La salida discreta del responsable de redes sociales de Vox tras una denuncia por agresión sexual a un menor no es un episodio aislado ni una anomalía administrativa. Es un síntoma. La extrema derecha española vuelve a enfrentarse a una acusación de máxima gravedad con el mismo patrón: desvinculación exprés, ausencia de explicaciones políticas y ningún cuestionamiento interno de una organización que se presenta como guardiana de valores.
La denuncia describe un abuso de poder sostenido en el tiempo. Mensajes reiterados, insinuaciones, presión para encuentros privados y tocamientos no consentidos a un militante menor de edad. El denunciado ocupaba una posición orgánica relevante, con acceso directo a espacios de poder dentro del partido y de su entorno juvenil. La víctima señala precisamente eso: la jerarquía como palanca.
La reacción de Vox ha sido limitar el daño reputacional con una fórmula conocida: la baja voluntaria del militante. No hay suspensión cautelar comunicada, no hay apertura de investigación interna conocida, no hay comparecencia pública. Hay silencio. Y ese silencio es una decisión política.
El relato de la denuncia apunta a un elemento central: la utilización de la posición orgánica para generar una relación de dependencia y presión. No es un detalle menor. Vox ha construido buena parte de su estructura a partir de liderazgos verticales, especialmente en áreas de comunicación y movilización juvenil, donde la cercanía al núcleo dirigente otorga poder informal.
Ese diseño organizativo no es neutral cuando se producen abusos. Reduce los contrapesos, dificulta la denuncia y refuerza la idea de que los problemas se resuelven hacia dentro. O, directamente, se silencian. La decisión de la víctima de denunciar ahora, tras una nueva citación en la sede del partido, habla de un miedo acumulado, no de un conflicto puntual.
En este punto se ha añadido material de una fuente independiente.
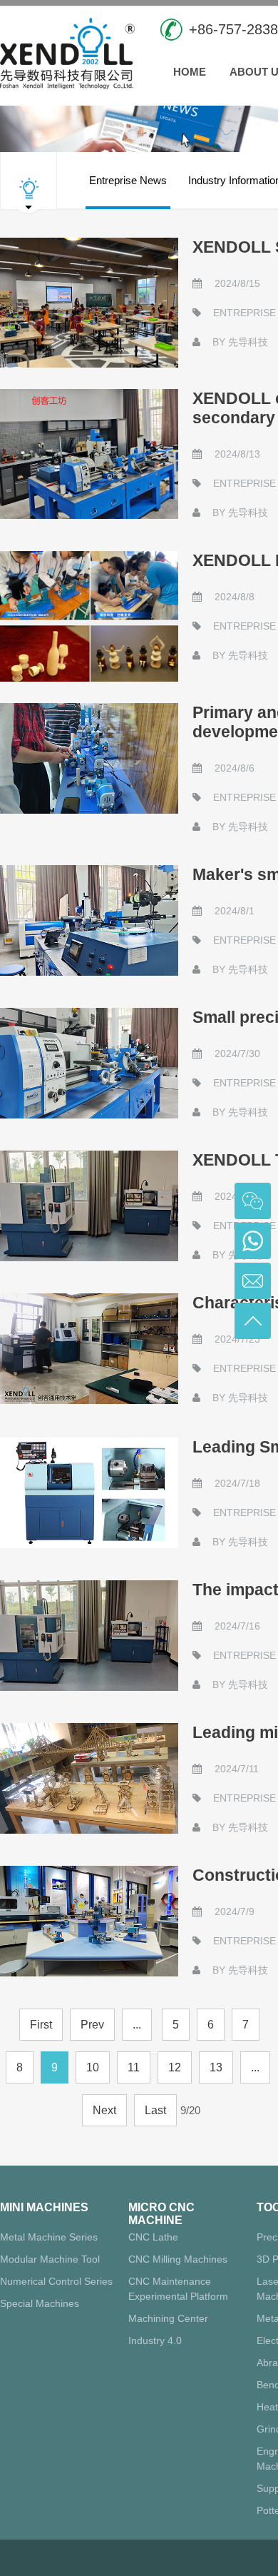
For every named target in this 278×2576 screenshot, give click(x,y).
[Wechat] (253, 1201)
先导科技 (248, 342)
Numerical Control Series (56, 2281)
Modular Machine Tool (50, 2259)
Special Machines (39, 2303)
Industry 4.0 (155, 2340)
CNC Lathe (153, 2237)
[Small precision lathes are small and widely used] (89, 1063)
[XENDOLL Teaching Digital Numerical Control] (89, 1206)
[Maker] (89, 920)
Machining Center (168, 2318)
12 (174, 2067)
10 (92, 2067)
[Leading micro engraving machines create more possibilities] (89, 1778)
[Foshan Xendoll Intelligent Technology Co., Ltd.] (67, 51)
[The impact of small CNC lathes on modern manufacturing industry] (89, 1635)
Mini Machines (44, 2207)
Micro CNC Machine (161, 2213)
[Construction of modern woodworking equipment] (89, 1921)
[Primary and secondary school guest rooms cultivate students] (89, 758)
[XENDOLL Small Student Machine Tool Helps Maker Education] (89, 303)
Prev (92, 2025)
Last (155, 2110)
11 (134, 2067)
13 (216, 2067)
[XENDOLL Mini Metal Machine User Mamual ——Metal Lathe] (89, 616)
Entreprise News (128, 180)
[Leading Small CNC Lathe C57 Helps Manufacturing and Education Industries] (89, 1493)
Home (189, 72)
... (137, 2025)
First (41, 2025)
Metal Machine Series (49, 2237)
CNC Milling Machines (177, 2259)
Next (104, 2110)
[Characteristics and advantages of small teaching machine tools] (89, 1348)
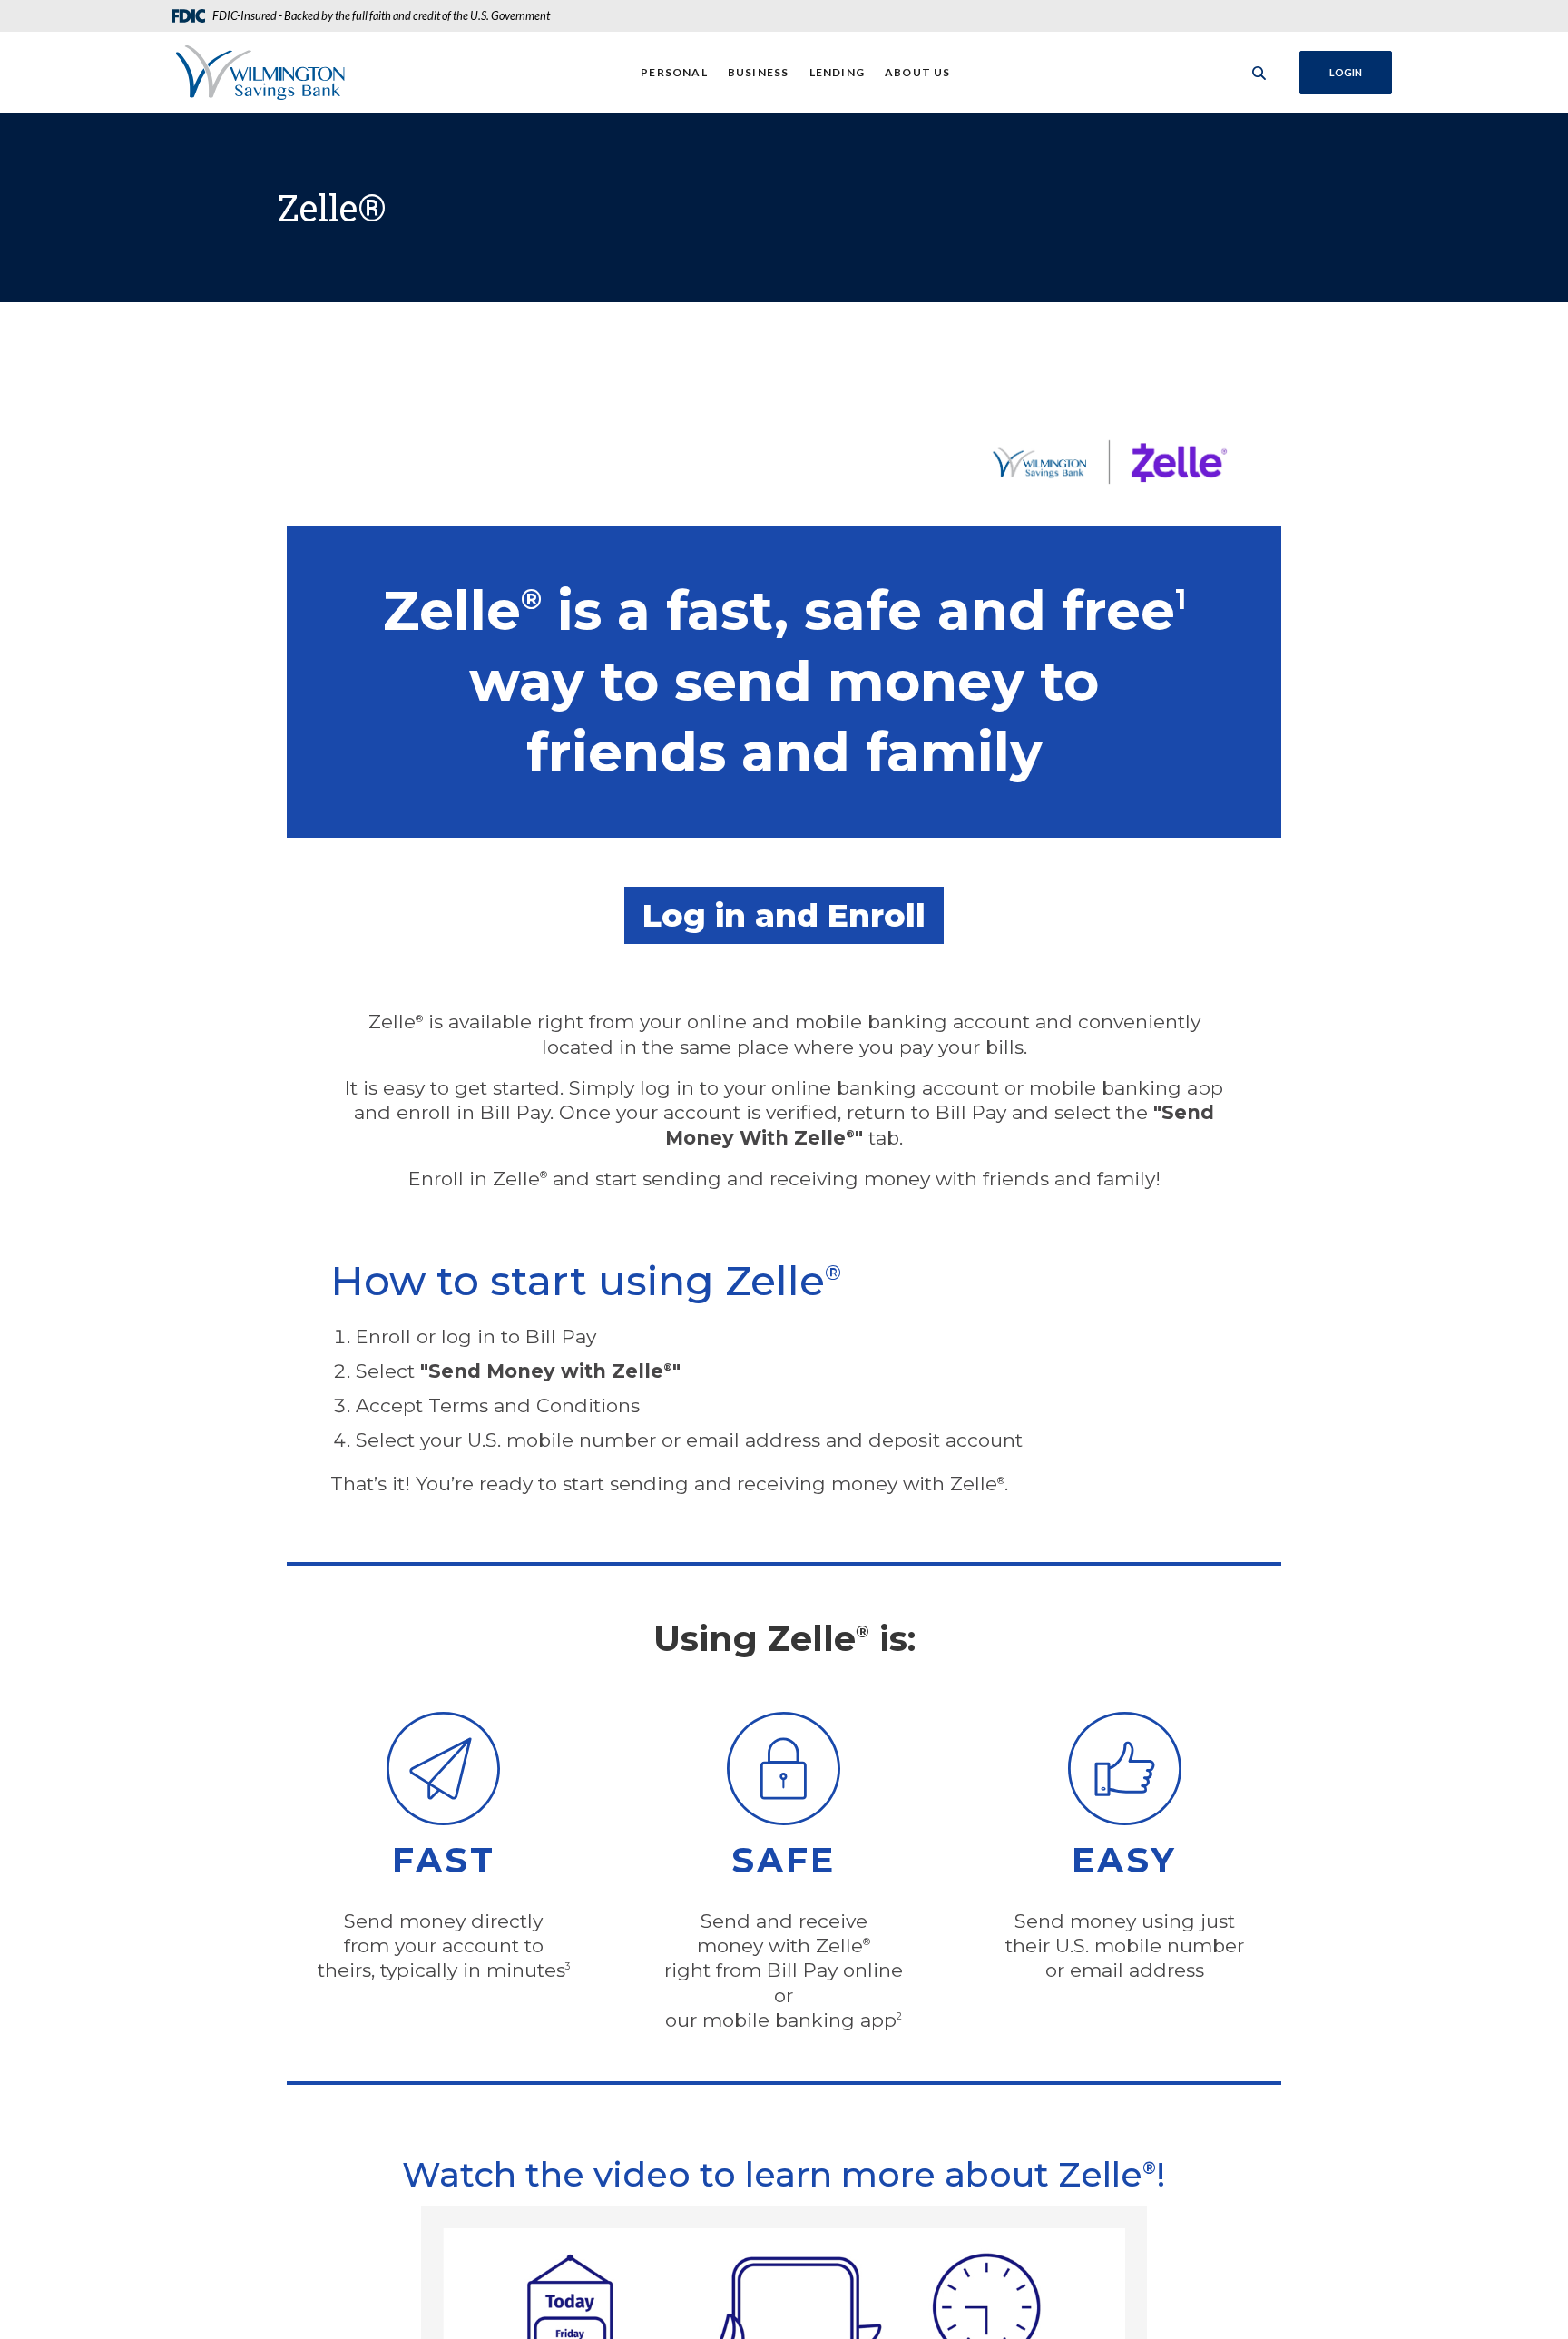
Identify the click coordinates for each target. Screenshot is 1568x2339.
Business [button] (758, 72)
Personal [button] (674, 72)
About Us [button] (918, 72)
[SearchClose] (1259, 73)
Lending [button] (837, 72)
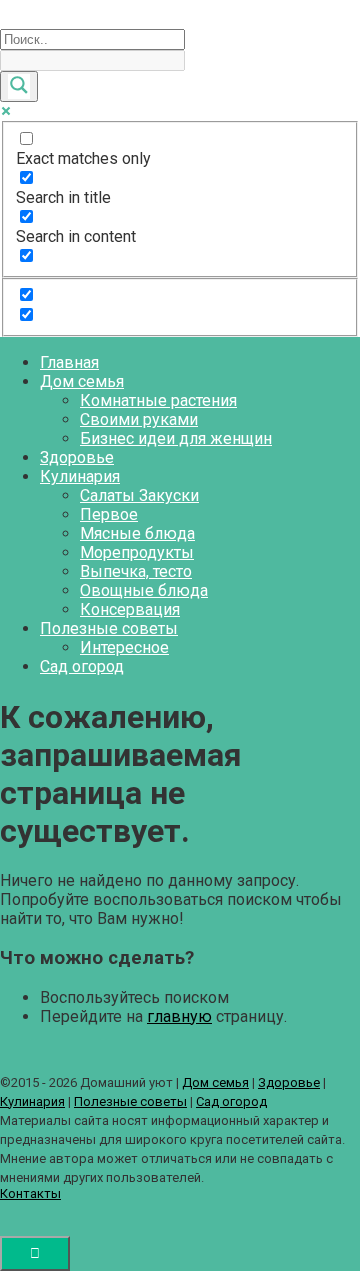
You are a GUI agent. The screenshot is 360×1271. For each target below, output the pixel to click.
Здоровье (77, 457)
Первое (109, 514)
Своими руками (139, 419)
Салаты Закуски (139, 495)
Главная (69, 362)
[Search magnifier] (19, 86)
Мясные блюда (137, 533)
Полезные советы (109, 628)
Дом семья (82, 381)
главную (179, 1016)
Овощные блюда (144, 590)
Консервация (130, 609)
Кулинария (80, 476)
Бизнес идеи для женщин (176, 438)
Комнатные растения (158, 400)
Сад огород (82, 666)
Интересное (124, 647)
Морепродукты (137, 552)
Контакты (30, 1193)
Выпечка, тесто (136, 571)
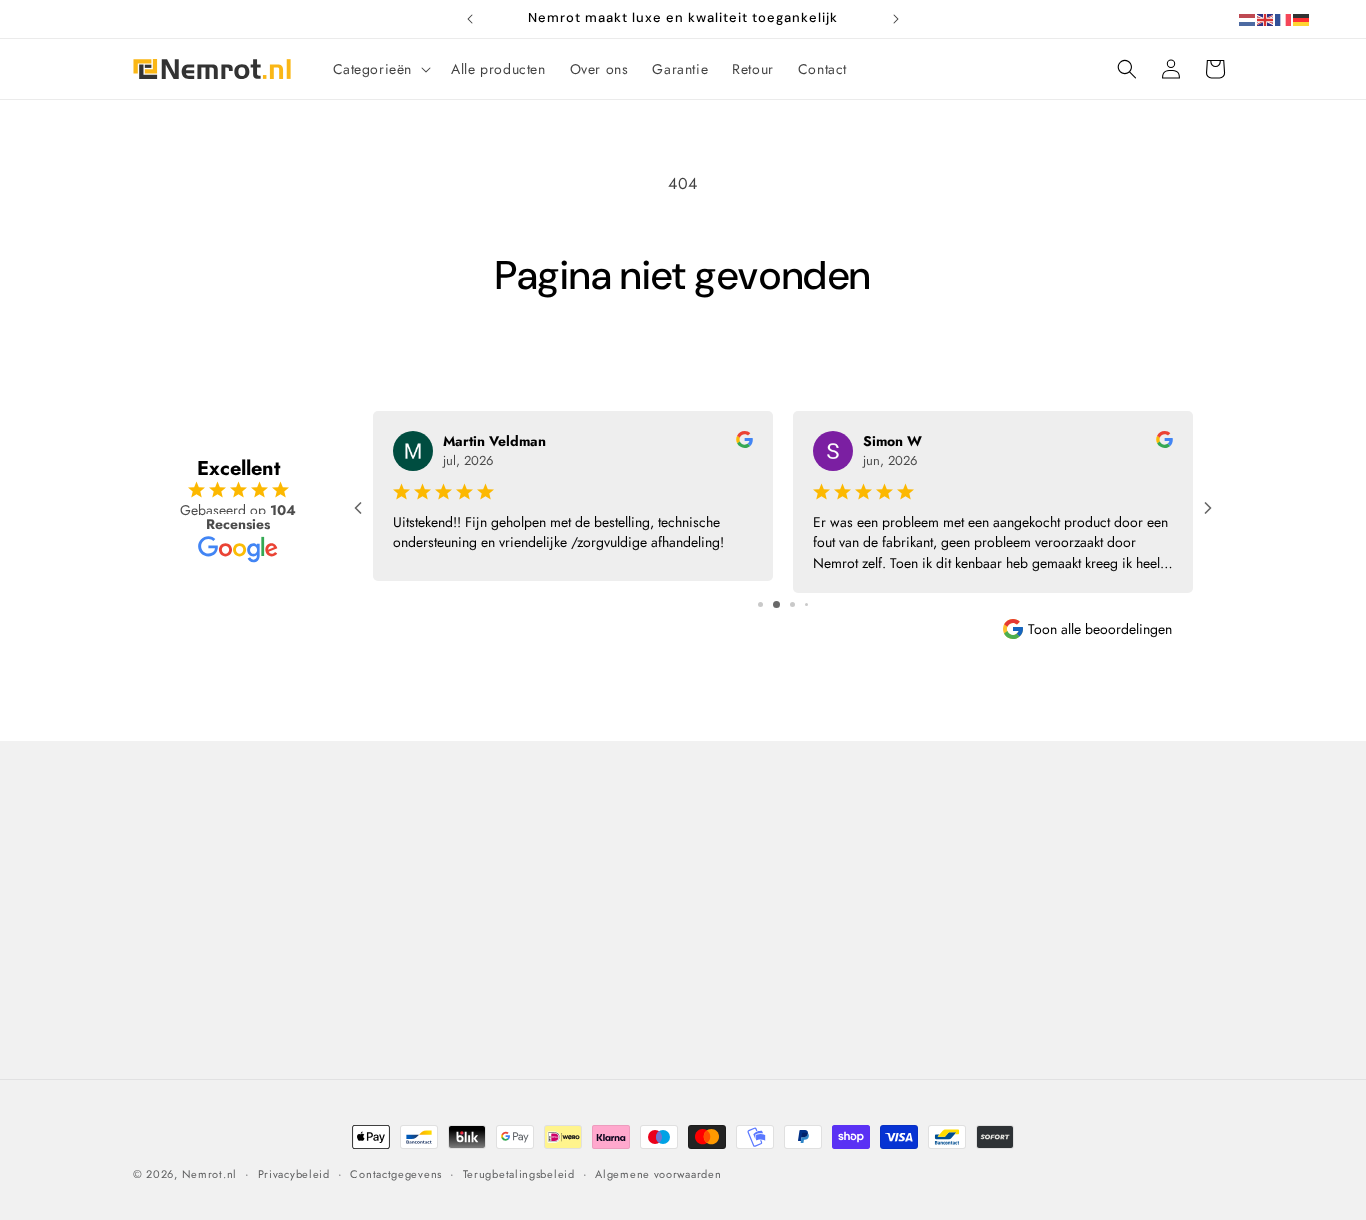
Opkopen (718, 980)
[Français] (1284, 18)
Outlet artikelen (737, 1050)
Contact (169, 828)
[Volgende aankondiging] (896, 19)
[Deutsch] (1302, 18)
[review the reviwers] (744, 443)
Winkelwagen (1010, 874)
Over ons (440, 874)
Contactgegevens (396, 1173)
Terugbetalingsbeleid (519, 1173)
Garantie (717, 945)
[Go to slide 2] (776, 604)
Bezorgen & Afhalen (753, 874)
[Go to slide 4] (806, 604)
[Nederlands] (1248, 18)
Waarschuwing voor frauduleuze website (542, 1040)
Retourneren (728, 910)
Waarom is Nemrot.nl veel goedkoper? (495, 922)
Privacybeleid (455, 1005)
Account (993, 945)
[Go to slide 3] (792, 604)
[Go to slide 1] (760, 604)
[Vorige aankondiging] (470, 19)
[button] (380, 69)
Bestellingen (1005, 910)
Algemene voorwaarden (487, 970)
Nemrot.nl (209, 1174)
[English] (1266, 18)
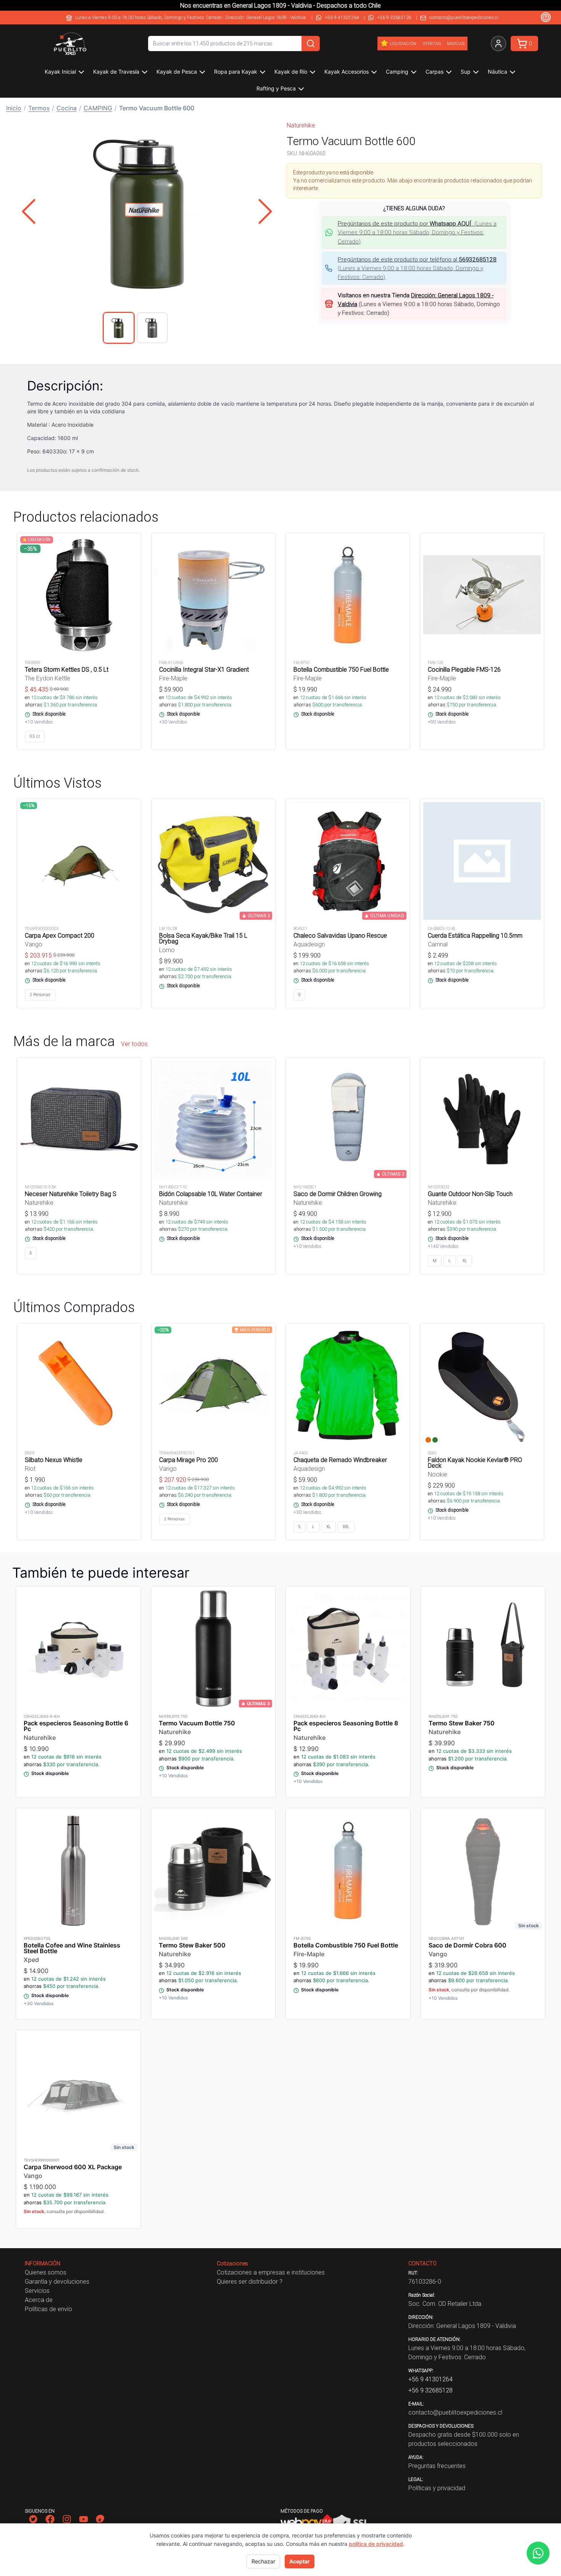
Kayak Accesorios (346, 71)
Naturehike (301, 125)
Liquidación (403, 43)
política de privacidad (376, 2544)
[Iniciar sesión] (498, 43)
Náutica (497, 71)
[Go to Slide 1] (118, 328)
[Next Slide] (265, 211)
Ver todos (134, 1044)
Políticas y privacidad (436, 2488)
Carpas (434, 71)
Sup (466, 71)
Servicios (37, 2290)
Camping (397, 71)
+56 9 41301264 (342, 17)
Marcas (455, 43)
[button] (147, 211)
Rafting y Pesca (276, 88)
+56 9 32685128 (394, 17)
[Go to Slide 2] (152, 328)
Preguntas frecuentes (437, 2466)
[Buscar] (310, 43)
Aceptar (299, 2561)
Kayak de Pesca (176, 71)
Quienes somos (45, 2272)
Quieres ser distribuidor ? (249, 2281)
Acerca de (39, 2300)
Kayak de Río (290, 71)
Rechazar (263, 2561)
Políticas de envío (48, 2309)
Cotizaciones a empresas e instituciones (271, 2272)
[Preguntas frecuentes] (546, 17)
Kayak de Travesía (116, 71)
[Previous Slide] (28, 211)
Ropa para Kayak (235, 71)
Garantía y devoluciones (57, 2281)
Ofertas (431, 43)
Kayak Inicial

El doble discurso permanente
Vox ha hecho del combate retórico contra el feminismo, las políticas de igualdad y la educación sexual una de sus señas de identidad. Acusa a otros de promover una “ideología” que, según su argumentario, erosiona la protección de los menores. Sin embargo, cuando una denuncia concreta interpela a su propia estructura, el discurso se evapora.
No hay condena pública del presunto agresor. No hay mensaje de apoyo explícito a la víctima. No hay revisión de protocolos internos, si es que existen. La moral se invoca hacia fuera y se suspende hacia dentro.
El caso tiene además una dimensión especialmente sensible: el uso de menores en la estrategia política. Vox ha fomentado activamente la militancia juvenil y la participación de adolescentes en actos, campañas y producción de contenidos. Esa exposición conlleva responsabilidades específicas que el partido no asume cuando surgen denuncias graves.
La denuncia menciona que el joven fue citado para grabar vídeos en la sede del partido. El espacio político convertido en escenario de captación y, según el relato, de presión personal. La frontera entre militancia y subordinación se vuelve difusa cuando no existen garantías claras ni supervisión independiente.
El patrón de la extrema derecha
No es la primera vez que la extrema derecha europea responde así ante acusaciones de violencia sexual. La estrategia se repite: individualizar el caso, cortar el vínculo formal y evitar cualquier reflexión estructural. Todo lo contrario de lo que exige un problema que tiene que ver con poder, jerarquía y cultura organizativa.
La insistencia del denunciante en que conoce otros dos casos similares apunta a un posible comportamiento reiterado, algo que debería activar alarmas internas inmediatas. La ausencia de reacción pública refuerza la sospecha de que la prioridad no es esclarecer los hechos, sino proteger la marca.
Vox no ha explicado qué sabía, cuándo lo supo y qué medidas adoptó al tener conocimiento de la denuncia. Tampoco ha aclarado si el denunciado mantuvo contacto con otros menores en el ejercicio de sus funciones. Ese vacío informativo no es casual. Forma parte de una concepción del partido como espacio opaco, impermeable a los estándares que exige a los demás.
La extrema derecha construye su discurso sobre la idea de orden, ley y protección. Pero cuando ese relato choca con una denuncia que interpela directamente a su estructura, la respuesta es la mínima imprescindible para pasar página. Sin preguntas incómodas. Sin responsabilidades políticas.
El caso está ahora en manos de la justicia. Lo que queda en el ámbito político es una evidencia incómoda: quien se arroga la superioridad moral debería ser el primero en rendir cuentas. En Vox, una vez más, no ha sido así.